▶ [EXTRACT PROVIDED]
--- START ---

I KNOW IT sounds absurd, but many people I speak to who need the help of foodbanks or soup kitchens are embarrassed to go there, often because they come from a generation where there is stigma attached. 

There should be no stigma towards people in poverty — the stigma is with the government that relentlessly pushed austerity on us.  

Nevertheless, we are still fighting an uphill struggle with people being in need, being in working poverty, living off a state pension (which is not a benefit, it is something they paid for through their tax) who consider it shameful. 

We can talk about it on social media until the cows come home, but the way to change this attitude is by going there ourselves, even if we do not need to — eat there, talk to people, because often those who go there regularly are deprived of social contact. 

When you go, be sociable and, if you can afford it, donate money, in the way you would pay the bill in a restaurant.

This is about showing solidarity, it is letting them know that they are not outcasts. If somebody who could afford to go to a restaurant goes there by choice, it will go a long way to remove the sense of shame some people feel. 

Being in need and in food and fuel poverty does not mean you have no right to have any kind of human dignity. 

It does not and should never mean that you should feel ashamed for having been forced into that dreadful situation.

In campaigned to be a Labour member of the Westminster Parliament, and am the last person who wants to make foodbanks and soup kitchens the new normality.  

I can’t wait for a government that will remove the dreadful need for them, but at the same time, while they are still needed as a means of survival, I want to show the people who do depend on them that they are not alone, that they have my solidarity and that they are valuable people in their own right.

I started the hashtag #foodbankfriday not to make foodbanks and the need for them more normal, but to draw attention to the glaring social injustice that makes them so necessary because otherwise people would suffer and possibly die. 

If we stop talking about it, it becomes the new normal. We can’t afford to do that. We don’t just need to talk about it, we need to shout about it, everywhere and all the time, and we need to show the people depending on them that they are not alone, that we are not giving them charity but solidarity.

--- END ---

▶ [PARTS OF THE EXERCISE]
a) Decide whether each statement below agrees with the piece on foodbank stigma above. Answer yes or no for each, and quote the deciding words of the piece exactly. (i) The writer calls a state pension something people paid for through their tax. (ii) The writer started #foodbankfriday to make foodbanks seem more normal. (iii) The writer suggests that visitors who can afford it donate money, as they would when paying a restaurant bill.
b) Carry on the piece about foodbank stigma, picking up after its final sentence.

▶ [AVAILABLE DATA]
--- START ---

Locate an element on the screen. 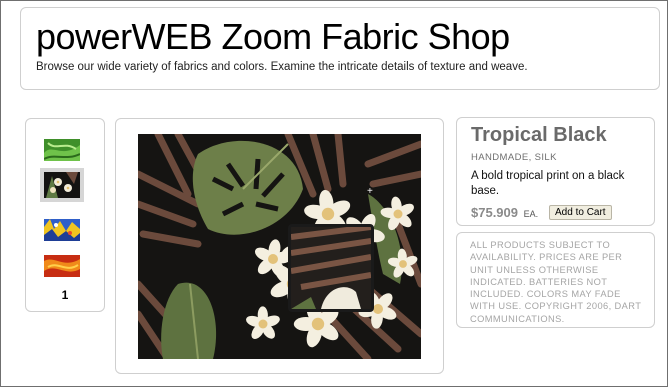 This screenshot has height=387, width=668. tropical-black-fabric-thumbnail is located at coordinates (62, 185).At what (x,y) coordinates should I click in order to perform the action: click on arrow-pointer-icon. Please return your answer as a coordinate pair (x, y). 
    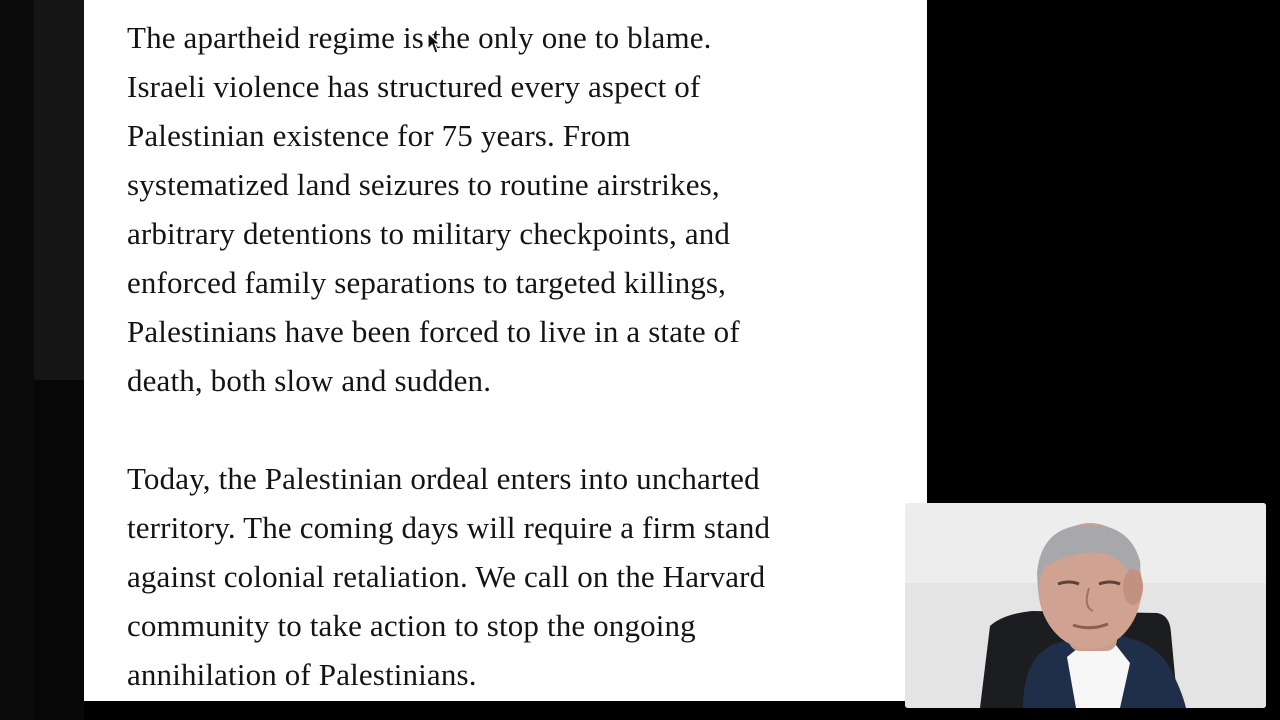
    Looking at the image, I should click on (434, 43).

--- END ---

▶ [ANSWER SECTION]
a)
(i) Yes: "which is not a benefit, it is something they paid for through their tax"
(ii) No: "not to make foodbanks and the need for them more normal"
(iii) Yes: "if you can afford it, donate money, in the way you would pay the bill in a restaurant"

b)
To put it quite bluntly, the myth the Tories are trying to force on us that dire poverty could never happen to “hard-working people” and that the so-called middle class is safe carries about as much truth as the slogan on the Boris bus during the 2016 Brexit campaign. 

The only difference between the working and middle class at the moment is how many days, weeks or months you are away from needing a foodbank or being homeless. 

It is something that could happen to each and every one of us, unless we are independently wealthy — a simple twist of fate, an illness, could throw our life upside down, remove everything we took for granted and throw us at the mercy of a system that has removed compassion or social justice.

Let’s not create artificial barriers between white- and blue-collar jobs, because in the final analysis, divide and conquer was always what worked for the Tories. 

Let us stand together, show true solidarity, because when it comes down to it, we are all in the same boat.

In 2018 we saw a 13 per cent increase of emergency foodbank rations compared with the previous year, where the increase was 6 per cent — and sadly enough that trend continues, while our government is still telling us that we are living in one of the richest economies on the planet. 

However, I maintain that a country that can’t look after its own people is not truly rich. We should judge a society not on how the people in the highest income bracket live, but on how it treats the people who need a social safety net. 

That is the meaning of collectivism — that is, taking collective responsibility for each other and caring about each other not just at Christmas, but every day of the year. 

Dr Adrian Heald is former Labour parliamentary candidate for Mid-Norfolk (2019) and is a consultant physician.